Nasional

Habib Ja’far: Cinta Itu Soal Kesendirian

Sen, 27 September 2021 | 13:30 WIB

Habib Ja’far: Cinta Itu Soal Kesendirian

Habib Husein Ja’far Al-Hadar. (Foto: Istimewa)

Jakarta, NU Online
Habib Husein Ja’far Al-Hadar menyebut bahwa cinta adalah soal kesendirian. Direktur Akademi Kebudayaan Islam Jakarta dan Aktivis di Gerakan Cinta ini merujuk pada konsep zuhud yang ada dalam Islam yakni tidak terpengaruhnya seseorang oleh kehidupan dunia. Ia mencontohkan konsep cinta dalam kesendirian pada kisah Nabi Musa yang menyendiri di bukit dan Nabi Muhammad yang menyendiri di Gua Hira.


“Karena kesendirian itu membuat kita mengetahui apa makna keramaian selama ini. Cinta itu soal kedaulatan, (seperti) tidak peduli saat kita dicaci,” papar Habib Ja’far dalam tayangan Youtube Channel bertema Dan Gelombang Cinta, Ahad (16/9).


Habib Ja’far menjelaskan bahwa konsep cinta dalam kesendirian ini bukan berarti mengajarkan kita untuk hidup individualis. Akan tetapi bagaimana dalam kehidupan sehari-hari kita tidak terpengaruh oleh lingkungan yang ada. Sebagaimana Nabi Muhammad yang selalu disakiti kaumnya namun Nabi tidak pernah mempedulikannya,bahkan membalasnya dengan doa.
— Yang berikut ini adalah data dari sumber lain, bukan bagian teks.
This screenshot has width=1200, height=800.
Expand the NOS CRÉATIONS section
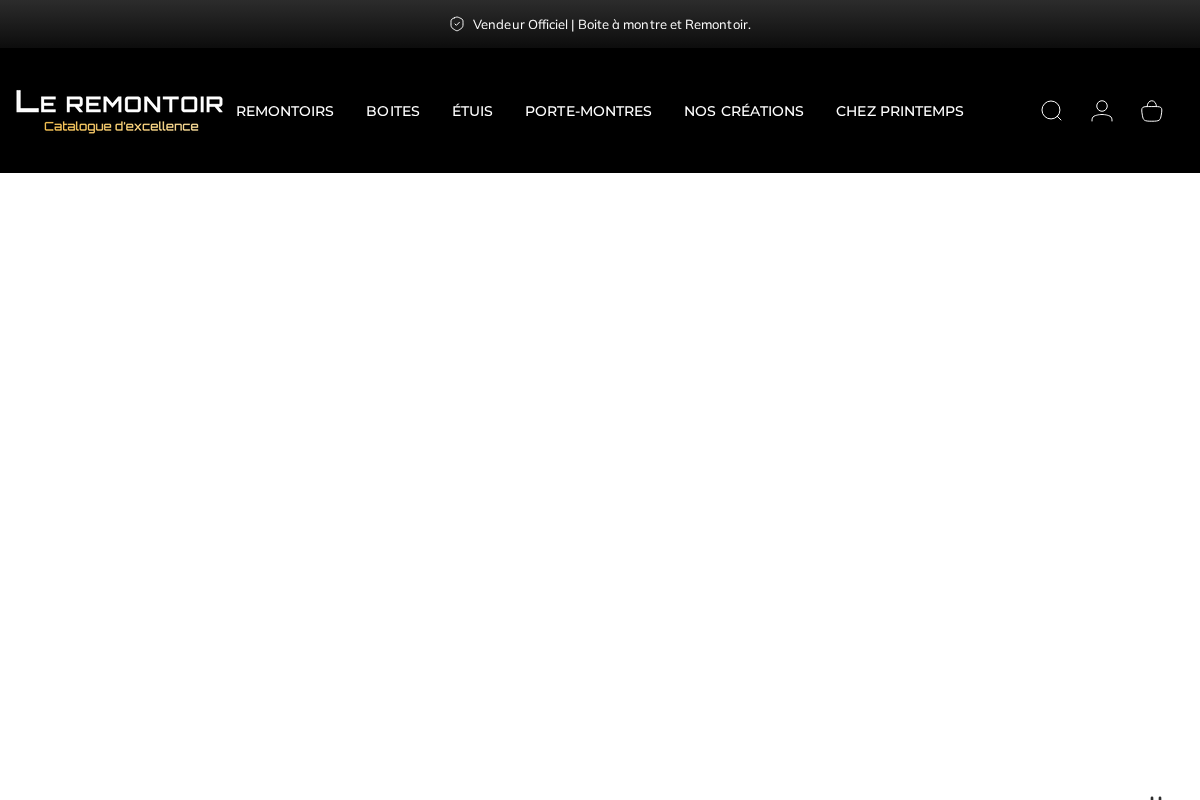coord(743,111)
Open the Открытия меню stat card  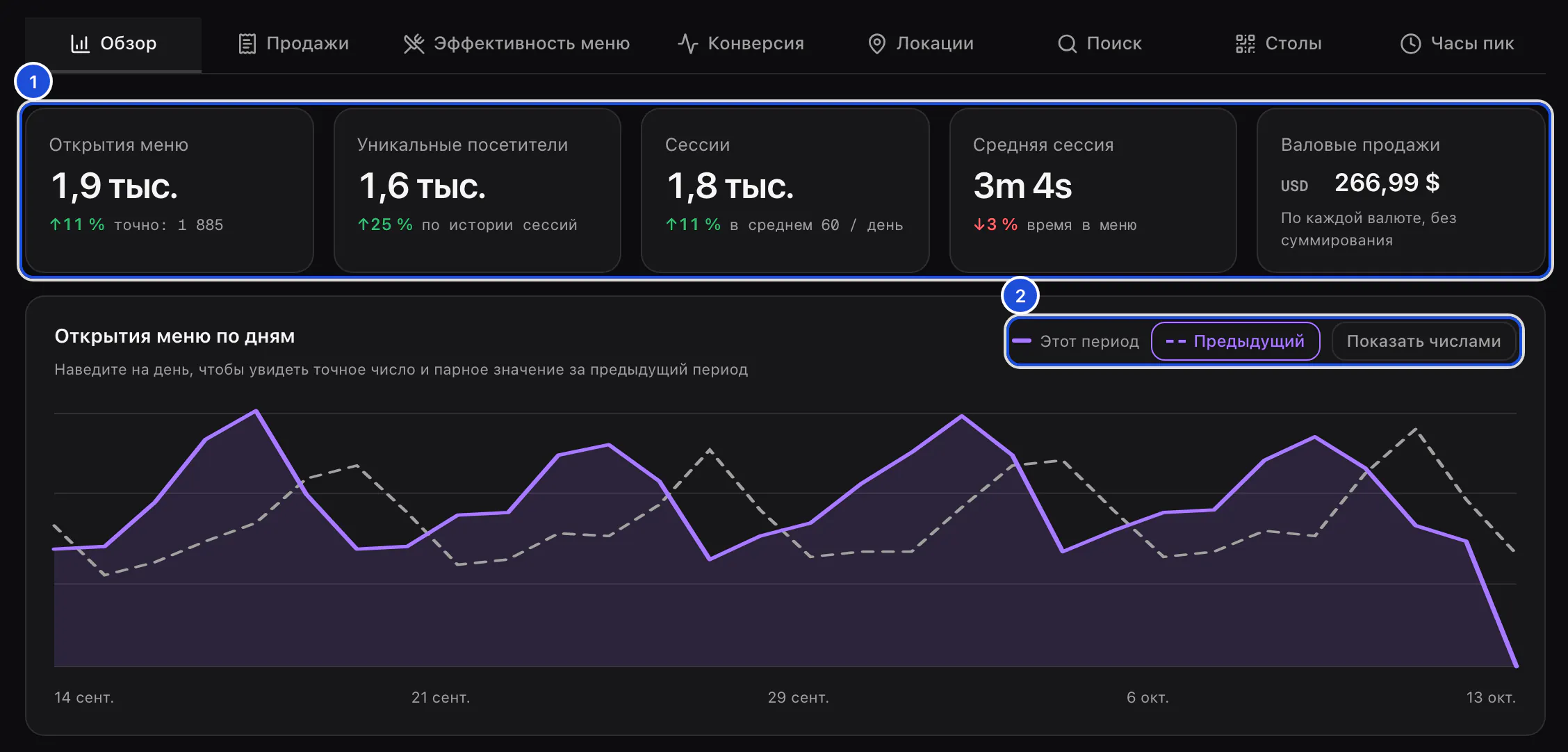tap(170, 190)
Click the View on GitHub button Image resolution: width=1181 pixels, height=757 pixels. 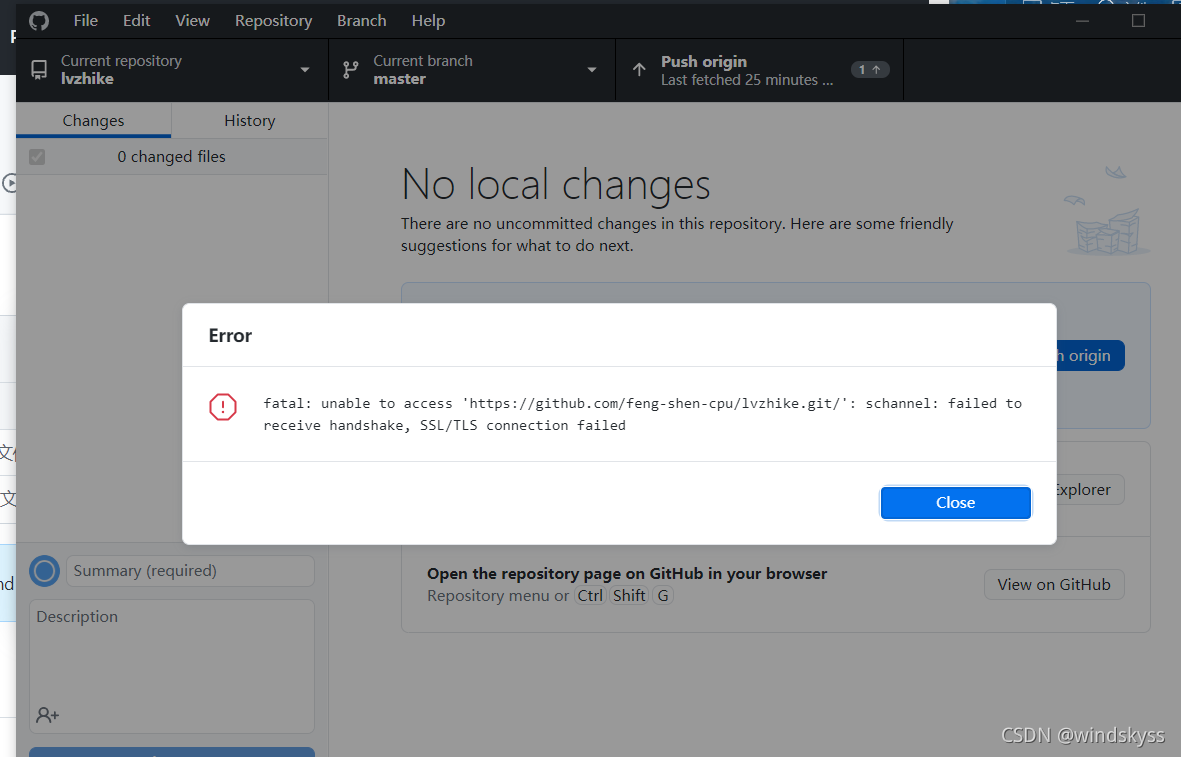(1053, 584)
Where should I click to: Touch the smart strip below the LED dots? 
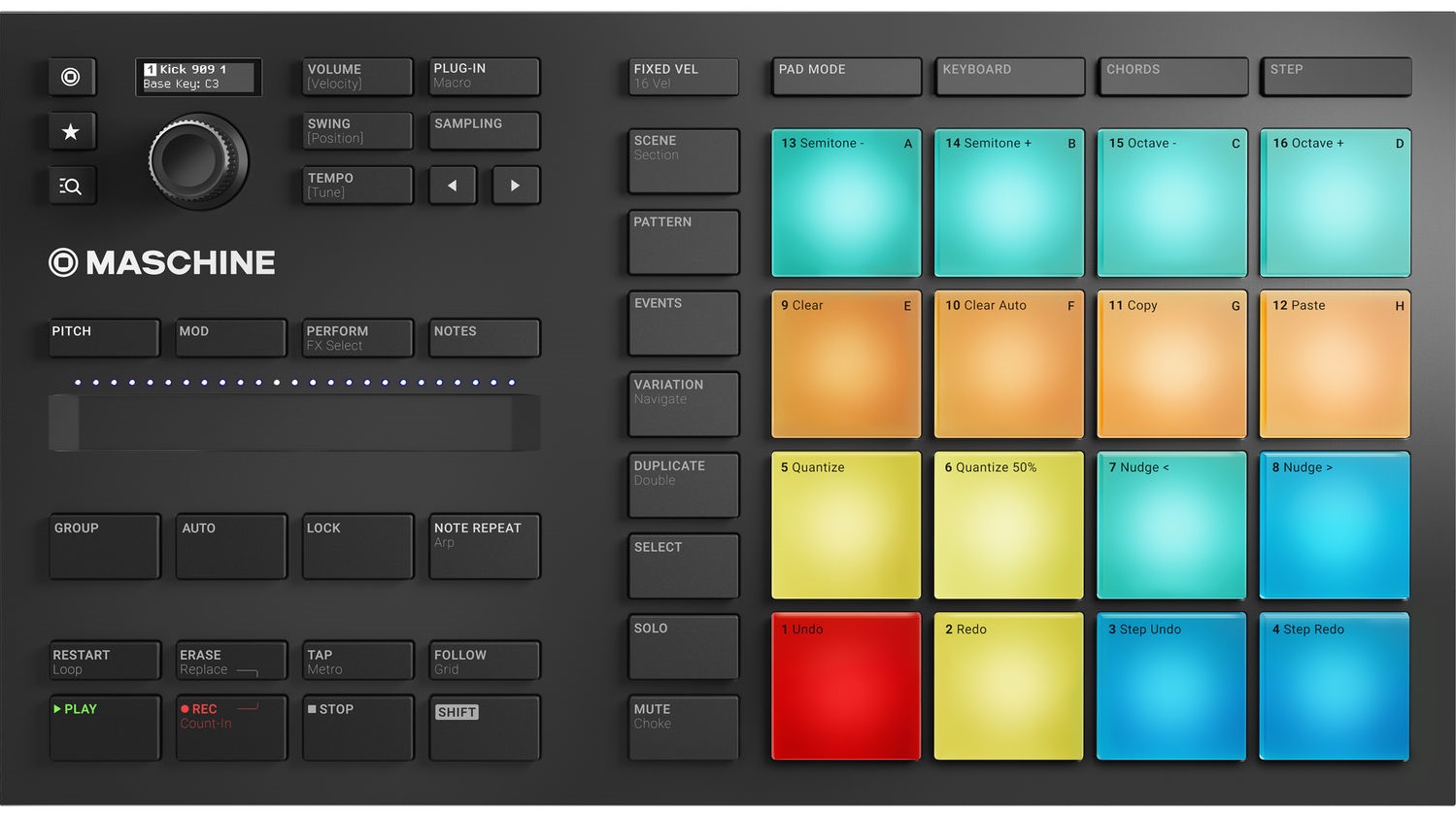click(294, 422)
“Ketika Nabi Muhammad di Thaif dan disakiti oleh penduduk Thaif, Nabi tetap dengan kedaulatan cintanya. Karena itu kita diajari Nabi mengajarkan kita dalam shalat,inna shalâti wanusukî wa maḫyâya wamamâtî lillâhi rabbil ‘âlamîn,” ungkap pria kelahiran Bondowoso, Jawa Timur ini.


Jika cinta sudah mendaulat dalam diri kita, lanjut Habib Ja’far, maka seandainya citra kita jatuh, tidak masalah, seandainya kita disakiti, bahkan dibunuh, tidak masalah, dan selama kita mati dalam keadaan cinta kepada Allah swt.
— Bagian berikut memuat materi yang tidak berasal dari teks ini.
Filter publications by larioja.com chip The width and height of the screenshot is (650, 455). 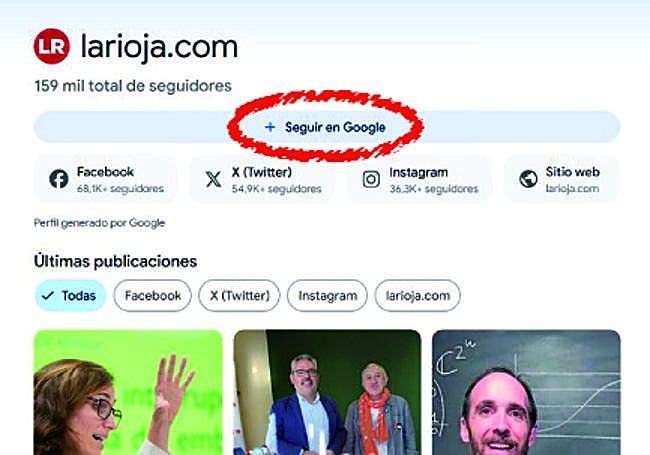[x=417, y=295]
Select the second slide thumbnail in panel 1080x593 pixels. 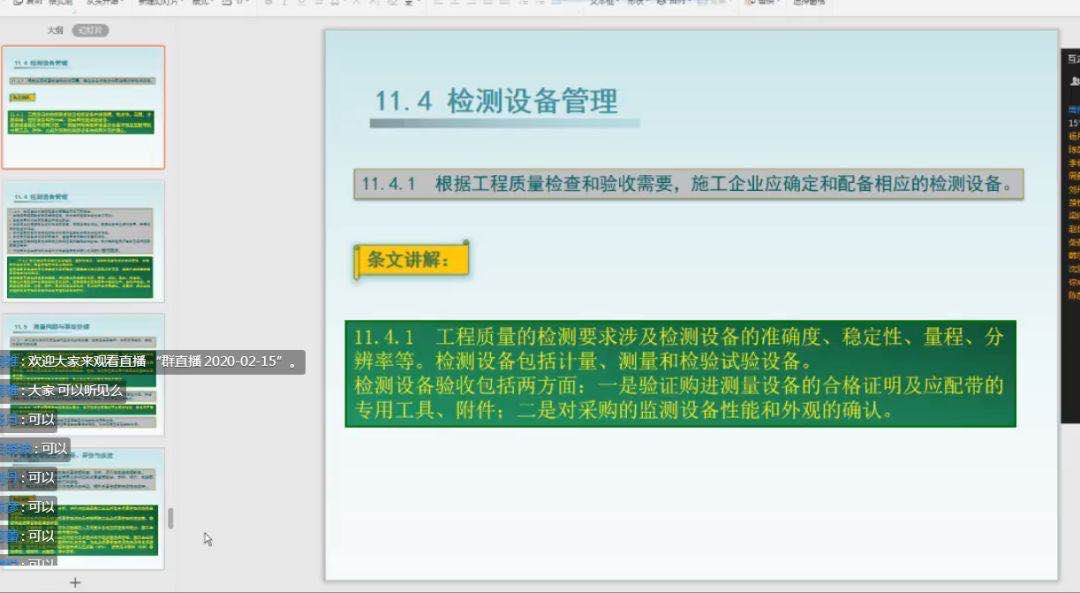click(83, 240)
Pada kesempatan tersebut ia mengungkapkan keprihatinannya pada perilaku milenial zaman sekarang khususnya di media sosial. Banyak orang menutupi watak dan kepribadian aslinya. “Masalah kehidupan milenial sekarang, hidup dalam topeng-topeng di medsos. Bahkan beli makanan difoto dulu seolah-olah nikmat, padahal cuma dicicipi, enggak dimakan,” tegas Sarjana Filsafat Islam di Universitas Negeri Syarif Hidayatullah ini.


“Pelajaran yang kita dapatkan, mari kita menanggalkan topeng-topeng itu. Khususnya generasi milenial di media sosial,” lanjutnya.


Habib Ja’far pun mengajak semua orang untuk merenungi makna innâ lillâhi wa inna ilaihi râji’ûn. Sesungguhnya kita milik Allah, dan sungguh kepada-Nya-lah kita semua akan kembali. Menurutnya, sumber kebahagiaan itu dari Allah, maka kita harus yakin bahwa kebahagiaan kita ada pada Allah, bukan pada hal lain.


“Tidak perlu membangun citra apapun, tidak perlu memakai topeng apapun, karena lâ taḫzan walâ takhaf innallâha ma’anâ. Jangan pernah sedih dan jangan perah takut, karena Allah bersama kita,” pungkasnya.